Matt Close, currently executive vice president of Ice Cream, has been named president of the business unit. Ice cream brands owned by Unilever include Ben & Jerry’s, Breyers, Magnum, Talenti and others.

Within the new central hub, Reginaldo Ecclissato, current Director of Supply Chain, will lead Unilever’s supply chain and business operations as Director of Business Operations. Nitin Paranjpe, Chief Operating Officer, will take on a new role as Chief Transformation Officer and Chief Human Resources Officer, leading business transformation and leading Human Resources.

Ramsey Baghdadi, consumer analyst at GlobalData, London, a market research firm, said the reorganization reflects changes in the global market since the start of the COVID-19 pandemic.

“Although COVID-19 restrictions have been eased in many countries, 45% of consumers are still concerned about the pandemic when visiting stores, according to a GlobalData survey,” he said. “The number of in-store visitors remains lower than in pre-pandemic periods, which is a direct obstacle to a significant part of Unilever’s portfolio which is based on impulse purchases.
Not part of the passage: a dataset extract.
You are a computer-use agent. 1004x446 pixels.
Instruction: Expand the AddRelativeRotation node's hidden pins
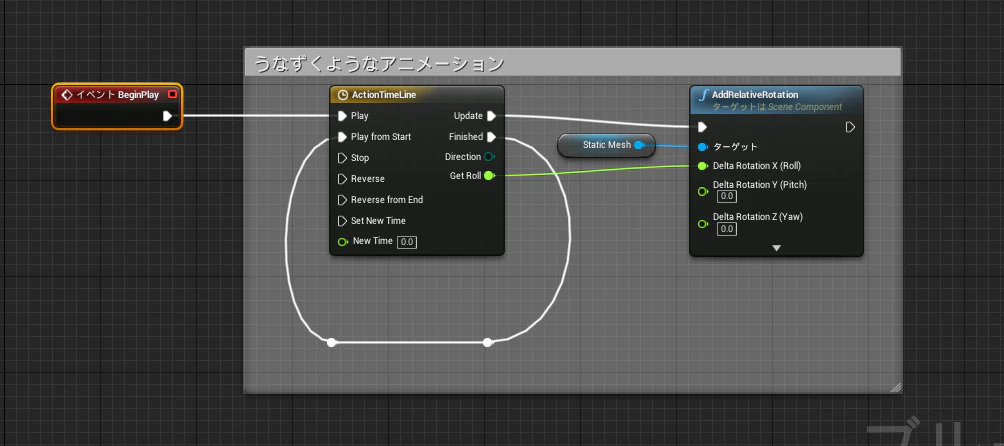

The business can no longer be supported by blows inches from panic buying New product launches and specialty products will likely see less consumer engagement, and sales will eventually slow.

“However, Unilever has been flexible before. It quickly recognized emerging consumer behaviors such as working from home, for example, and was equally quick to respond, with innovative channel strategies such as direct-to- consume.”